XAx estas alturas, ya puedo olvidarme de que me inviten. Muy a mi pesar, pues, no será necesario que acuda a un buen sastre para no desentonar entre tanto terno de corte impecable como se verá en la Almudena, ni que reciba lecciones intensivas de francés para poder saludar a los príncipes de Mónaco. Ni de inglés para alabar en su justa medida el sombrero que a buen seguro lucirá la reina de Inglaterra, siempre tan discreta, o la corbata de su simpático esposo. O el pañuelo asomando por el bolsillo del príncipe Carlos, el pobre, siempre tan triste, que va a heredar la corona cuando esté a sopitas y buen caldo.

No habré de cambiar, pues, mi modesto utilitario por un cochazo de ocho metros para que al llegar al Palacio Real no se pregunten quién será ese desgraciado, ni buscar en el baúl de la familia para mostrarla en el pecho alguna medalla de las que nunca recibimos, ni mis antepasados ni yo, por méritos de guerra. Tampoco habré de hacer de tripas corazón renegando de mis ideales republicanos para no enrojecer de vergüenza en el convite, como supongo que le pasará a más de uno, ni manifestar de forma discreta y como el que no quiere la cosa que qué moderna es la pareja y qué acorde con los tiempos que corren. Qué populares, incluso me atrevería a decir, si el término no estuviese hoy tan desprestigiado. Ni me veré obligado a comprobar in situ si los tacones de ella, como escriben los maldicientes, miden más centímetros de los que las leyes de la gravedad aconsejarían, en aras de que la compenetración entre los enamorados sea más perfecta.

Tampoco habré de ponerme apresuradamente al día en las normas de la liturgia católica romana, que dejé de practicar cuando aún se decían las misas en latín, antes, mucho antes de que la Constitución declarará como aconfesional nuestro Estado. Ni tendré oportunidad de escuchar el florido verbo de un pastor tan acorde con los tiempos como el cardenal-arzobispo de Madrid, monseñor Rouco Valera, encargado de sacralizar un lazo que sólo la muerte podrá deshacer (el Cielo no lo quiera nunca). Ni, Dios mío, podré dejar caer una lágrima transido de emoción cuando suenen los acordes de la sinfonía de Nacho Cano que Gallardón ha regalado a la eximia pareja, y que hasta al mismísimo Mozart haría palidecer de envidia si la oyera. Por cierto, y ya que de asuntos religiosos tratamos, ¿habrá resultado provechoso el cursillo prematrimonial al que hace unos meses anunciaron su asistencia los novios?

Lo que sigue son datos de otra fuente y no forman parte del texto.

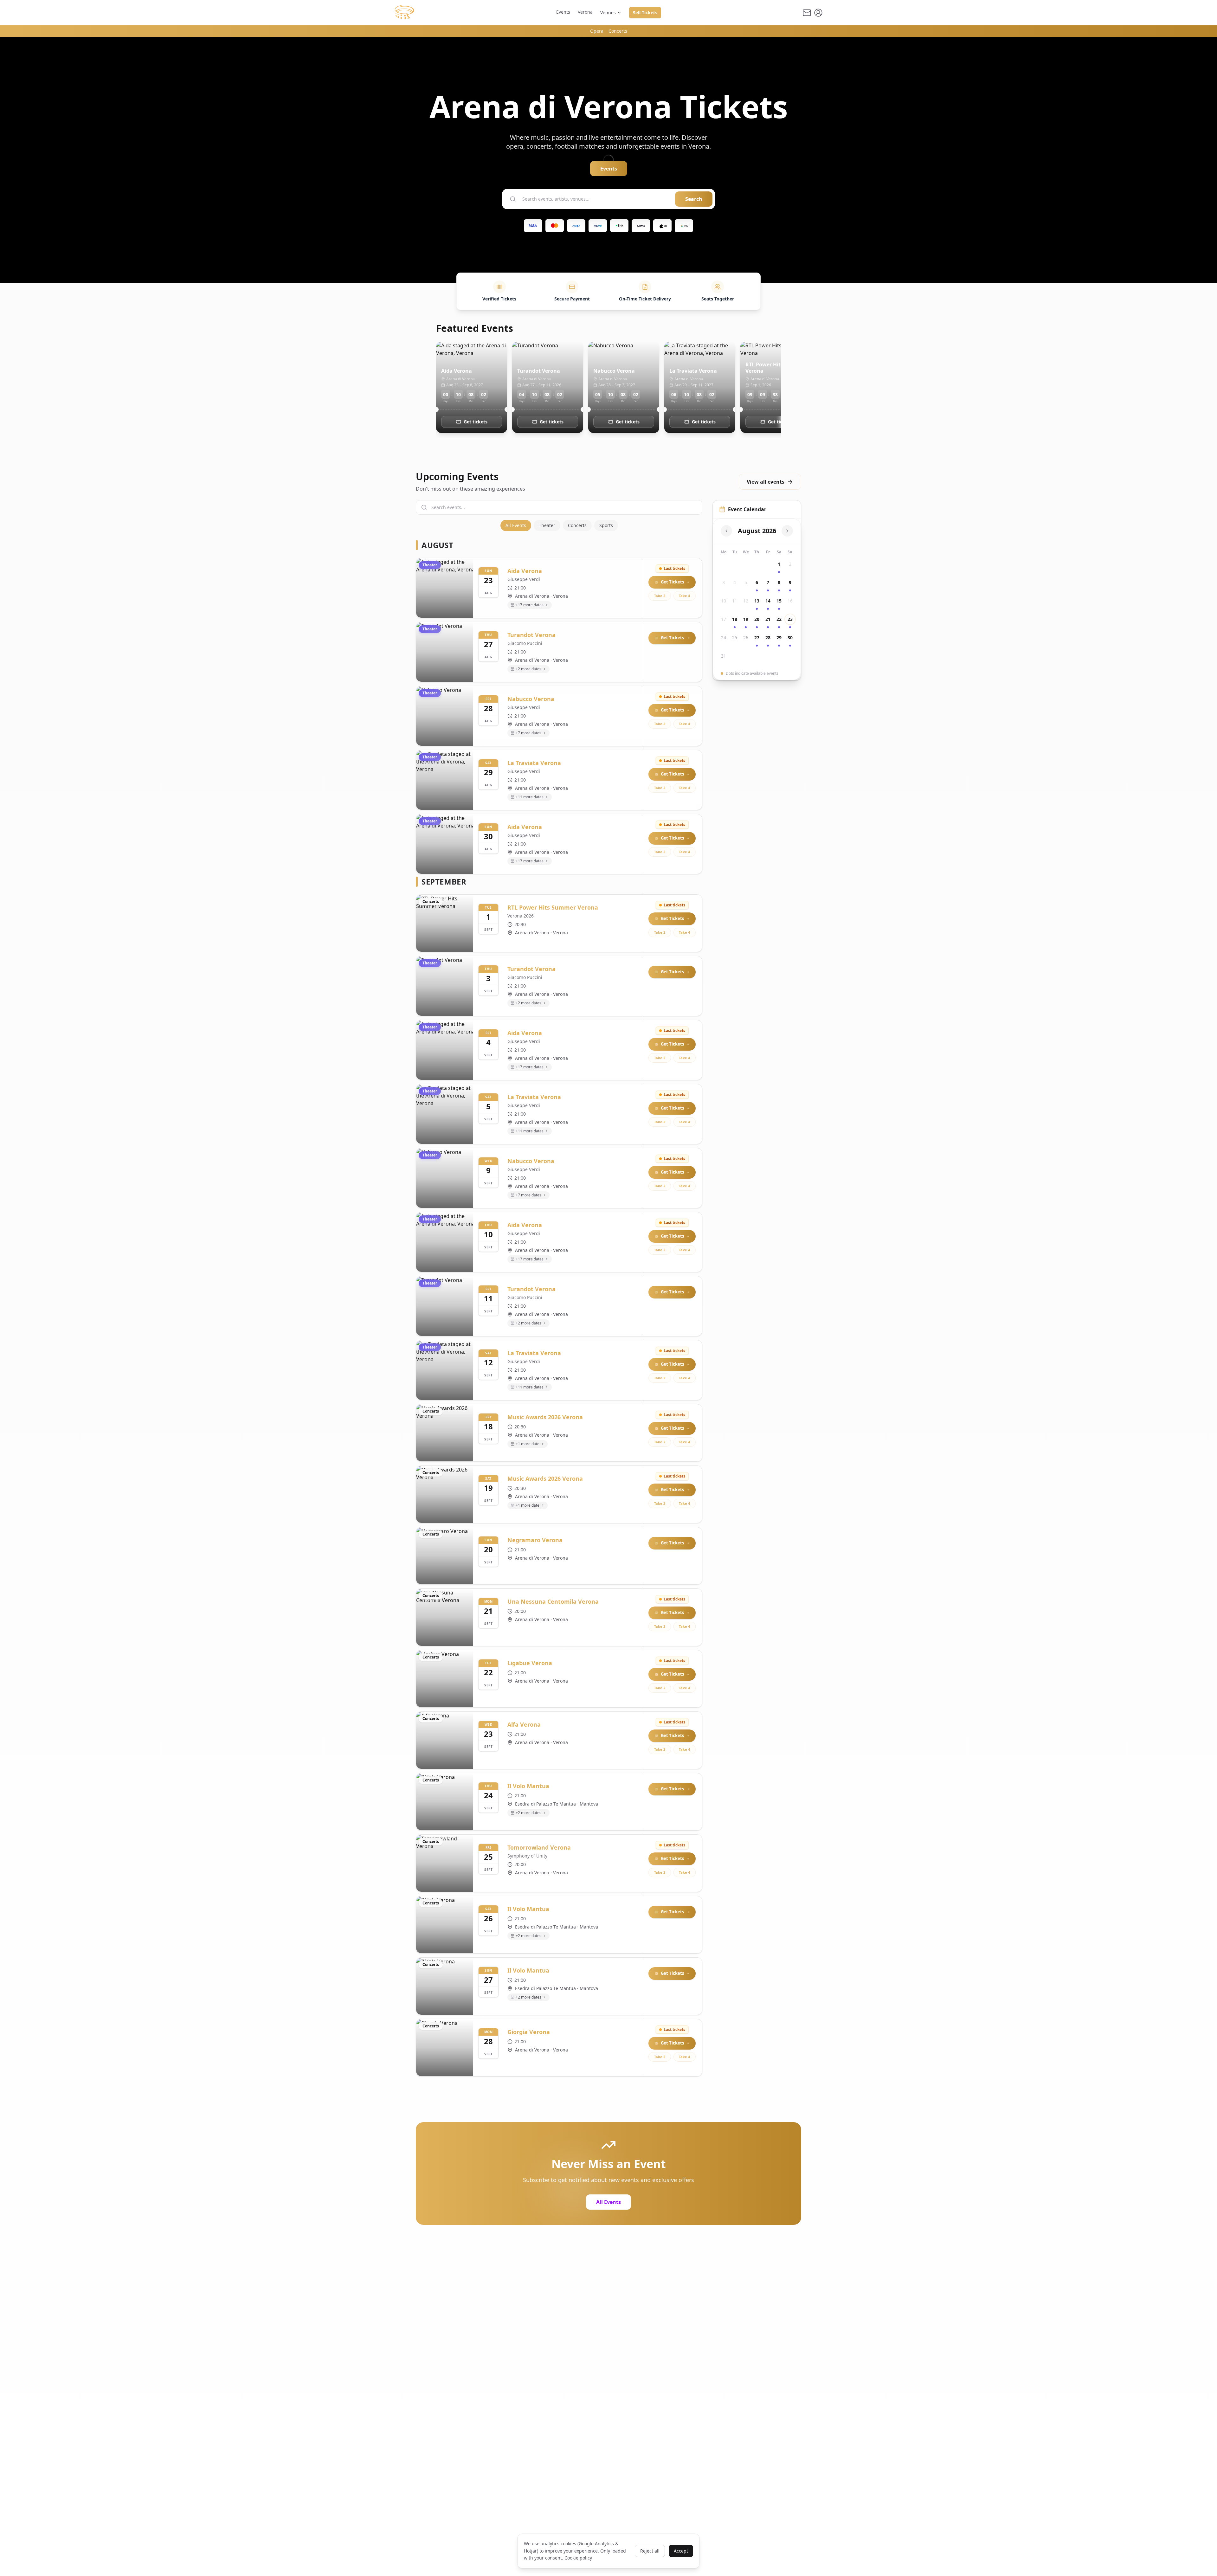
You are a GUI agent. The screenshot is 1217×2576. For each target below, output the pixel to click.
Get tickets (475, 422)
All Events (515, 525)
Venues (608, 13)
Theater (547, 525)
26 (745, 637)
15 (779, 601)
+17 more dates (530, 605)
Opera (596, 31)
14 (767, 601)
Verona (585, 12)
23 (790, 619)
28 (767, 637)
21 (767, 619)
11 (734, 601)
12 (745, 601)
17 (723, 619)
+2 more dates (528, 669)
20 (756, 619)
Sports (606, 525)
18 (734, 619)
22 (779, 619)
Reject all (650, 2551)
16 (790, 601)
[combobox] (595, 199)
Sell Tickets (645, 13)
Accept (681, 2551)
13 (756, 601)
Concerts (617, 31)
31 (723, 656)
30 (790, 637)
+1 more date (527, 1443)
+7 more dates (528, 733)
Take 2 (659, 595)
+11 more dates (530, 797)
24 (723, 637)
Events (563, 12)
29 (779, 637)
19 (745, 619)
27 (756, 637)
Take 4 (684, 595)
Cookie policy (578, 2558)
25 (734, 637)
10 (723, 601)
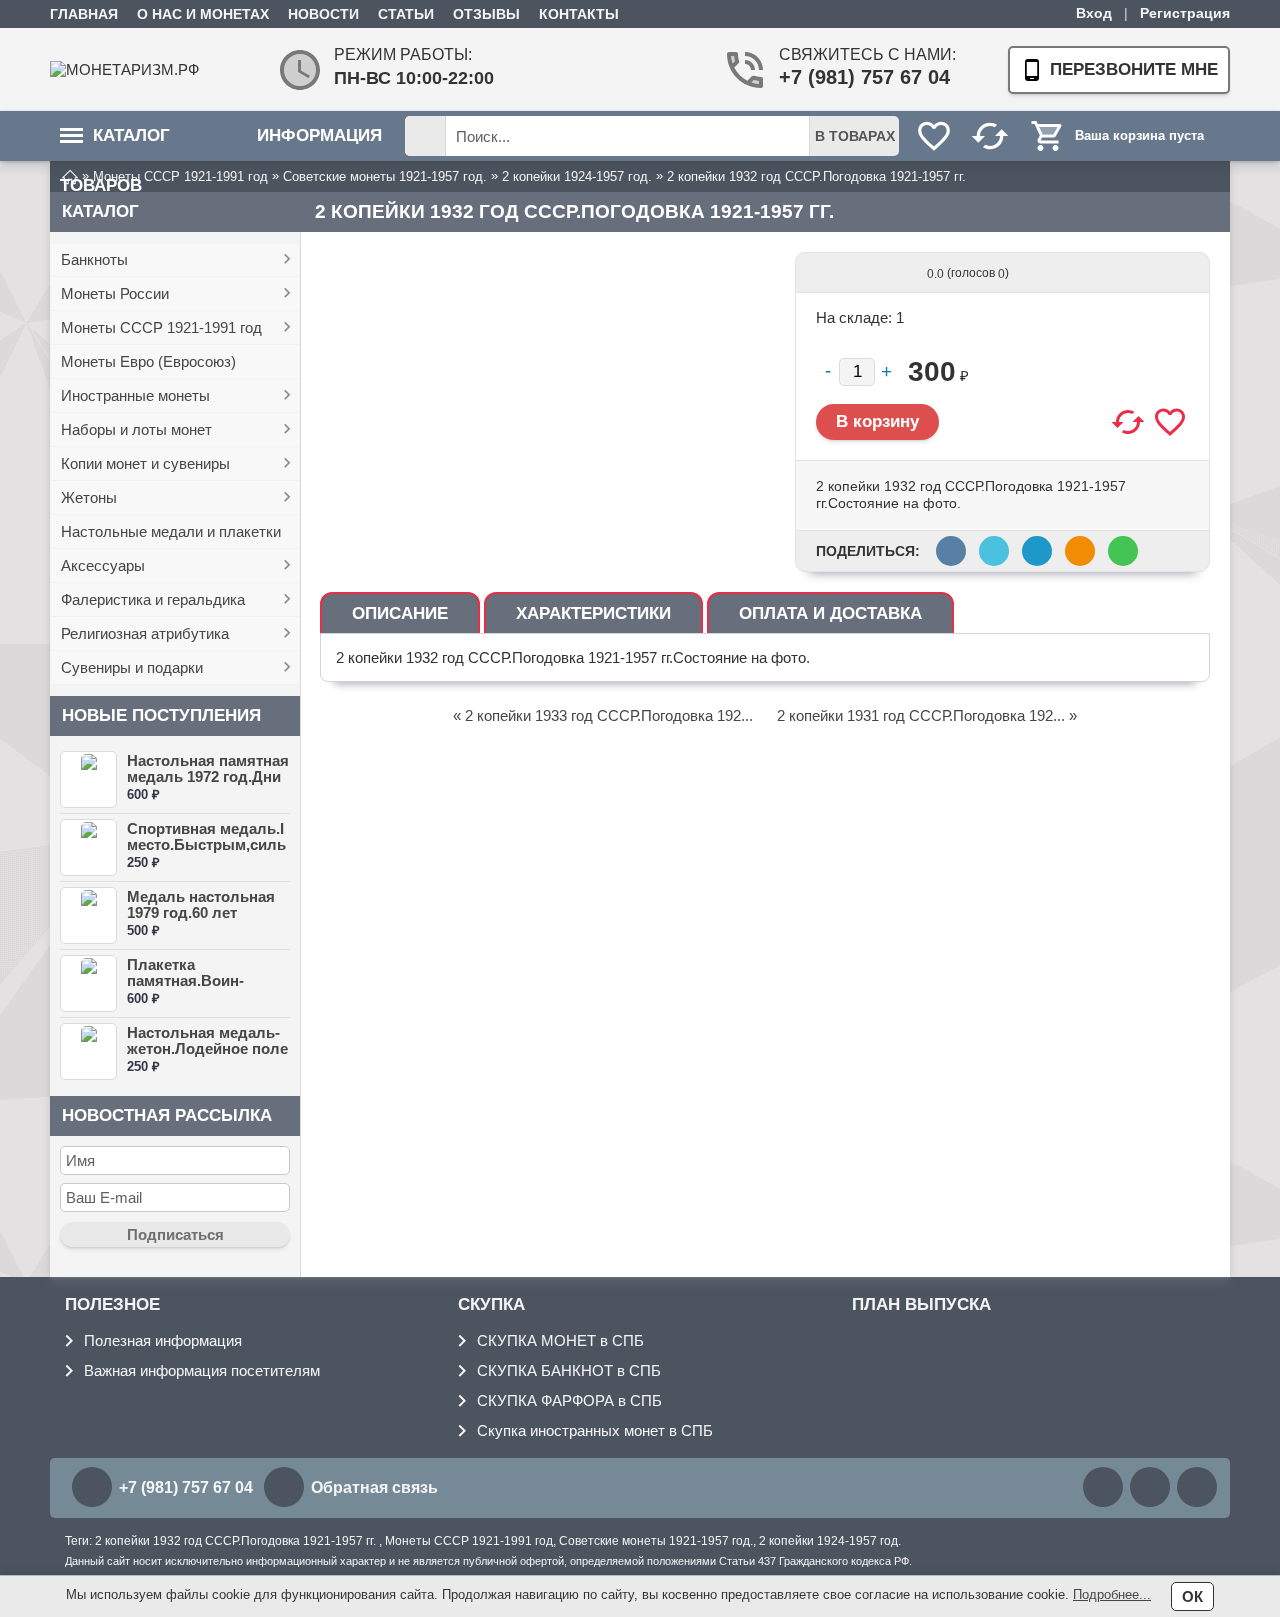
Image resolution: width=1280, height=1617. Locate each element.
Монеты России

La pregunta, innecesario aclararlo, es puramente retórica, pues no se la podré hacer a los conocedores de la respuesta: no me han invitado. Como tampoco podré comentar con fingido desinterés entre el selecto público que acuda al acontecimiento que esta monarquía sí que es democrática, y no las de por ahí fuera. Y que más lo será aún, pues hasta a las mujeres se va a dar oportunidad de encarnarla... A las mujeres de sangre azul, claro.

Aunque, puestos a buscar igualdad, me digo, ¿por qué no podría ser portadora de la Corona cualquier hija de vecino, por roja que fuera su sangre? Pero no, perdón por el despropósito, ya sé que desvarío.

Definitivamente, habré de olvidarme de tantas cosas como había soñado para ese día. Y para que la envidia no me corroa, la frustración no haga mella en mi ánimo, el rencor no me enferme, prometo no leer ni un periódico, ni ver un segundo la televisión, ni oír la radio ni, si ustedes me apuran, asomarme siquiera a la calle desde hoy mismo hasta que pase todo. Ellos no me habrán invitado, pero la cosa no va a quedar así. Por mí, y desde este momento, como si no existiesen. ¡Que no cuenten con mi regalo!